» **Direction**: In the entries that open with the line containing "Given: Open the" and close with the line containing "Looking at the screenshot, I should 73,69.", switch "dropdown arrow" to "drop-down arrow". Write out only those lines, keeping everything else the same.

» **Data excerpts**:
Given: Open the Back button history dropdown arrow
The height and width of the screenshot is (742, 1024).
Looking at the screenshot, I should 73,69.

==

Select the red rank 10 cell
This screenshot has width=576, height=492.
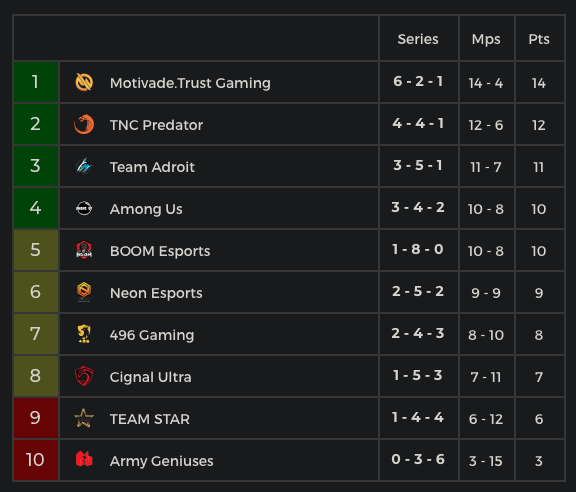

» **Result**:
Given: Open the Back button history drop-down arrow
The height and width of the screenshot is (742, 1024).
Looking at the screenshot, I should 73,69.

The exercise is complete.